New biological “’omics” measurements, particularly sequencing-based methods, can produce 103 to 109 values from biological systems and are transforming biosciences and biotechnology. However, large investments into such sequencing technologies by bioindustry require also advancing measurement confidence in standard reference materials (SRMs), such as genome in a bottle (GIAB) and mass spectrometry data catalogs. These SRMs provide reference values but are not certified values due to insufficient understanding of biases. There is a need to design a metrological framework to accelerate the determination of ~109 certified values and probabilistic uncertainties from integrating measurement methods, specifically cutting-edge artificial intelligence (AI) based modeling methods.
The goal of the project is to produce billions of certified values from multiple measurement methods with well-characterized uncertainty in the “’omics” field (genomics, proteomics, transcriptomics).

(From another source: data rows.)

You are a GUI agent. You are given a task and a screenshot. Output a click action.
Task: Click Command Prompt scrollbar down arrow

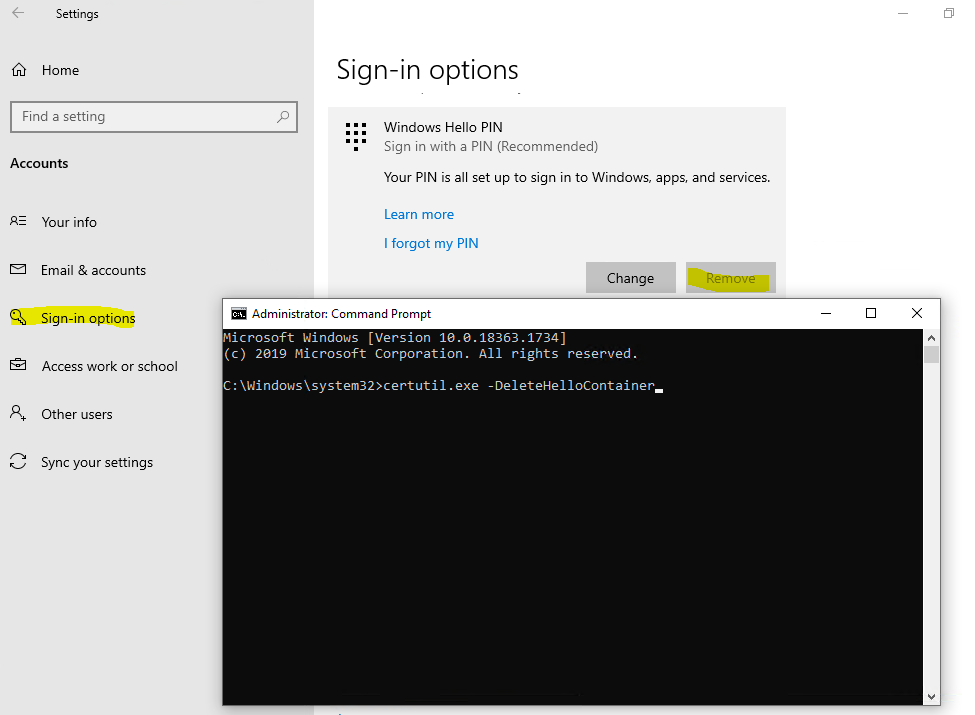click(x=931, y=697)
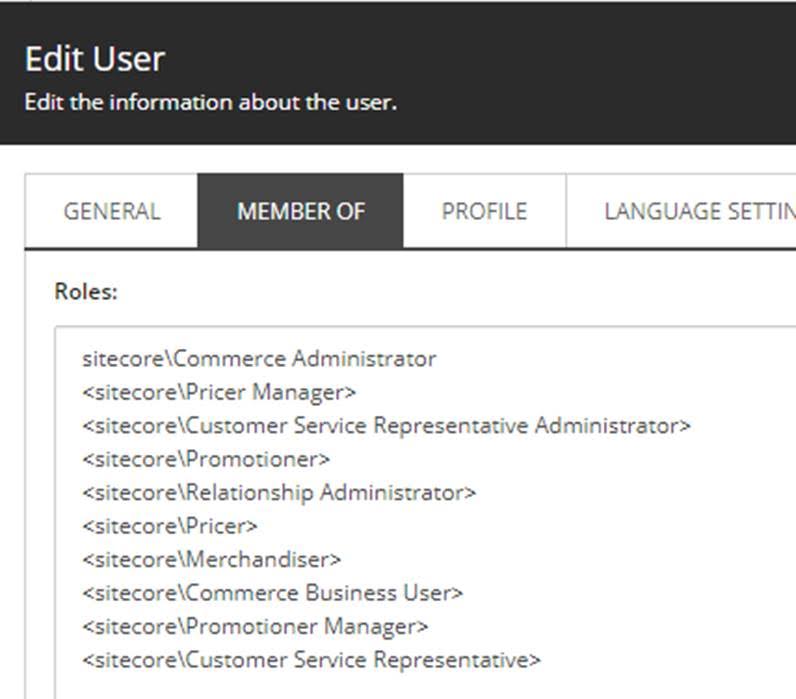The width and height of the screenshot is (796, 699).
Task: Select the sitecore\Pricer role entry
Action: 170,526
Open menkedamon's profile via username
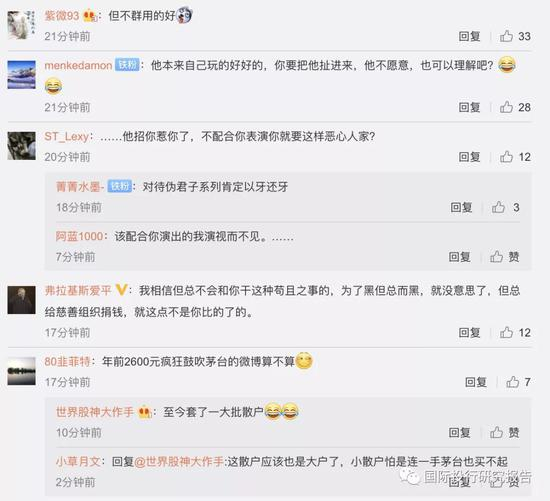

These values are prepared by a joint effort between human experts and trained AI based models for matching gene sequences to a reference. For example, the genomics convolutional neural network (CNN) called DeepVariant (based on the Inception AI model architecture) has been applied to the problem of sequence classification and matching without quantifying model prediction uncertainty.
Our goal in this project is to develop approaches that make the results of the deep-learning based variant interpretable and enable the tandem of AI model plus human expert to produce trusted reference values. Our approach to explainable AI is based on simulations at small scales (see the Related Publications), interactive visualization to interpret sequencing data and genomic variation visualizations, and designs of multiple AI model metrics using perturbations.